What you need to do:
**1)** Reproduce the portion of the passage on worker representation starting with "The crisis has" and going on through "workers in companies.".
**2)** According to the passage on worker representation, which document expresses the inherent equality of human beings?
**3)** Pick up the passage on worker representation at the end of its final sentence and continue writing it.

Page excerpt:
The crisis has shown the enormous importance of human labour — in the care sector, in the provision with food, in testing-and-tracing, etc. — for maintaining our societies. But on a structural level, many of the workers in these sectors, who are disproportionately female and/or come from ethnic minorities, suffer from low pay and insecure working conditions. The appreciation for those who, quite literally, keep us alive, should be translated into better institutional protection of the interests and rights of these workers. While there are ways in which this can and should be done through changes in the legal framework — e.g. higher minimum wages, better protection of migrant workers, etc. — a crucial element is to strengthen the voice of workers in companies.
Worker representation is valuable in itself: it expresses the inherent equality of human beings that is expressed in the Declaration of Human Rights. But it is also valuable from an instrumental perspective: it creates important mechanisms of control and accountability, so that existing legal regulations are actually applied.
Translated into concrete policy proposals at the EU level, the greater valuation of workers after Corona could mean:
- Creating minimum requirements with regard to worker representation in companies and certain public institutions, e.g. public hospitals, that receive support from states or from the European recovery funds. Minimum requirements could include: work councils, worker representation at board level, and/or a commitment to avoid subcontracting arrangements with companies that do not have the same standards.

Saved data entries:
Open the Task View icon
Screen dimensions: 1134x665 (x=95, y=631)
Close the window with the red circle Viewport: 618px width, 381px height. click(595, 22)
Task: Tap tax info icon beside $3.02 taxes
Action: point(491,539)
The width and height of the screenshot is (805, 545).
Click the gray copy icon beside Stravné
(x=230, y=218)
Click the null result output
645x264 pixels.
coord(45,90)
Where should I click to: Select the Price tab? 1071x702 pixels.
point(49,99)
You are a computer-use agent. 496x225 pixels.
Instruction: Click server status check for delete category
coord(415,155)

Expected results:
**1)**
The crisis has shown the enormous importance of human labour — in the care sector, in the provision with food, in testing-and-tracing, etc. — for maintaining our societies. But on a structural level, many of the workers in these sectors, who are disproportionately female and/or come from ethnic minorities, suffer from low pay and insecure working conditions. The appreciation for those who, quite literally, keep us alive, should be translated into better institutional protection of the interests and rights of these workers. While there are ways in which this can and should be done through changes in the legal framework — e.g. higher minimum wages, better protection of migrant workers, etc. — a crucial element is to strengthen the voice of workers in companies.

**2)** The Declaration of Human Rights.

**3)**
- Aligning company law on EU level to develop a fully bicameral model for publicly traded companies. A bicameral corporation is governed by two chambers, one representing labour and one representing capital, which have to take all important strategic decisions together. This would strengthen the bargaining position of labour and may help reduce economic inequality, thereby boosting households’ balance sheets and hence resilience.
- Giving cooperatives priority in support programs and creating avenues for non-cooperatives to transform themselves into cooperatives. Unlike conventional firms, cooperatives do not generally aim at profit maximisation, or indeed the maximisation of any single KPI. This renders them and the communities they’re embedded in more resilient, e.g. via better employment protection in downturns (through cutting hours and pay rather than jobs), and more equal pay structures, boosting vulnerable households’ balance sheets. Given their positive externalities, legal counsel and information on starting cooperatives or converting existing firms into them should be made available, e.g. via employment agencies and in loose parallel to active labour market policies. Subsidies could also be provided to newly founded cooperatives, in line with start-up support in many EU member states.
- To reduce gender hierarchies in work, financial incentives can be designed to place men and women on a more equal footing, e.g. via the enforcement of equal parental leave months for both partners and the extension of part-time arrangements for parents when both parents reduce work time.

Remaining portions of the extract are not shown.